Writing more secure code
JNIC is a powerful obfuscator, but its effectiveness can be limited by the code that it translates. Consider the following:
Unsafe
public class App {
public static void main(String[] args) {
if(!checkLicence()) {
System.err.println("Invalid licence");
return;
}
initApp();
runApp();
}
private static native boolean checkLicence(); // Protected by JNIC
}
In this example, even though the licence checking code is protected by JNIC, it is easy for an attacker to modify the main method to ignore its result, e.g. by removing the ! from the call to checkLicence.
Better
public class App {
public static void main(String[] args) {
checkLicenceAndInitApp();
runApp();
}
private static native void checkLicenceAndInitApp(); // Protected by JNIC
}
Here, removing the call to checkLicenceAndInitApp won't help an attacker because then the application will not function correctly (as it won't be initialised). It's fine to protect an application's initialisation code with JNIC because it only happens once, so it's not performance critical.
Support
If your question is not answered by the documentation or the FAQs below, email [email protected] or join our discord server.

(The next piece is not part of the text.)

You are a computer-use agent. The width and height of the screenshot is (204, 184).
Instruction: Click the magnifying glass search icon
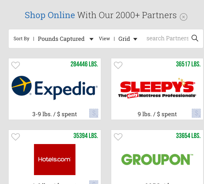(195, 38)
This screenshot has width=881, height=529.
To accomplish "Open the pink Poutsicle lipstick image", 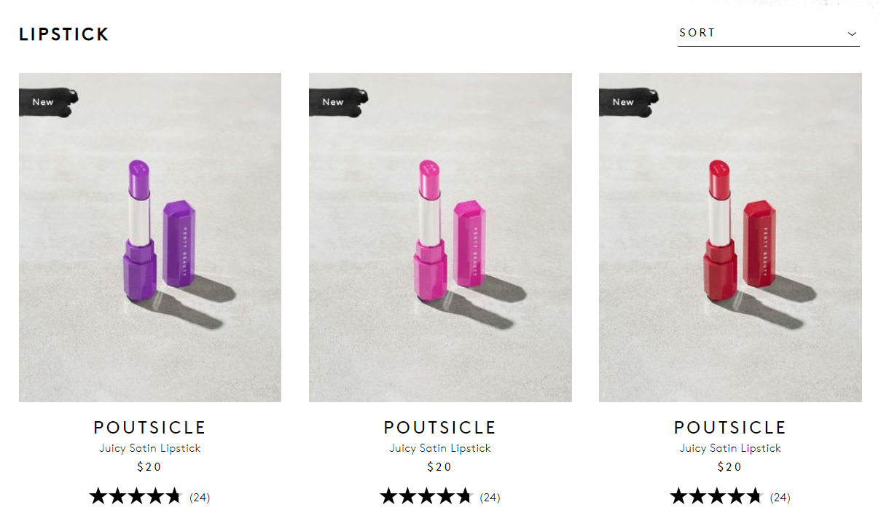I will [440, 237].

Frequently asked questions
Will JNIC have a significant impact on my application's performance?
Many code protection tools must make a trade-off between performance and security. JNIC exists at the far end of the scale, and we recommend that you only use it on sensitive code or code that is otherwise not performance critical.
Does JNIC support lambdas/streams/exceptions/threads/locks/...?

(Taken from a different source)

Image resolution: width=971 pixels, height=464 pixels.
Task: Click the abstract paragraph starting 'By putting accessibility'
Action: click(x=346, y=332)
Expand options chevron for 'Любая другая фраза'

JNIC operates on compiled Java bytecode, and hence supports any bytecode compiled for a Java 8 or newer JVM. As a consequence of this, JNIC supports all language features in Java, and additionally supports other programming languages which run on the JVM.

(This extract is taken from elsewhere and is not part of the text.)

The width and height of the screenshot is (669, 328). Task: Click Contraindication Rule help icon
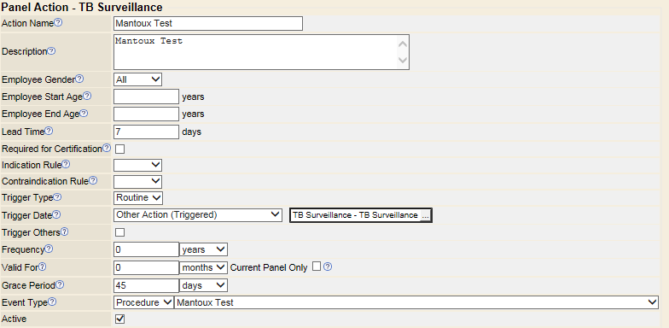93,181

What advantages does JNIC have over full ahead-of-time compilation?
JNIC is designed to be compatible with existing Java tools, frameworks, and obfuscators. This is particularly important if your application is, for example, a plugin that needs to integrate with a larger Java application.
- With JNIC, you don't have to bundle an entire java runtime along with your application
- With JNIC, you don't need to distribute different builds of your application for different platforms
- JNIC can operate on already obfuscated Java bytecode
- Code generated by JNIC is interoperable with other java applications
What advantages does JNIC have over writing JNI methods myself?
It's surprisingly difficult to write code that uses the Java Native Interface, and such code is typically even harder to debug. JNIC lets you write (and test!) all of your code in Java before protecting it. Additionally:
- JNIC can translate the output of a Java obfuscator like Zelix Klassmaster or Stringer
- JNIC can translate things in the Java API which have no direct equivalent in C, like lambdas, method references and streams
- With JNIC, you don't need to know how to use JNI, or C, nor do you need to write code that links the native library to your application at runtime (JNIC injects this automatically)
- JNIC can translate your existing Java code - you don't need to waste time rewriting parts of your application that you've already finished
- JNIC can apply additional obfuscation, such as string encryption and control flow flattening, without any additional effort.
Can I apply additional obfuscation on the native binaries before relinking them with JNIC?
This is of course possible, though we cannot guarantee the compatibility of any particular native code obfuscation tool. Additionaly, further obfuscating the native binaries may prove to be unnecessary if you had already used a Java obfuscator before running JNIC.
Can I apply additional obfuscation on the output JAR file after running JNIC?
Using name obfuscation on a translated method, or any method/field/class referenced by a translated method will result in a crash at runtime due to an unsatisfied link. You are free to use string obfuscation, reference obfuscation, resource encryption, etc.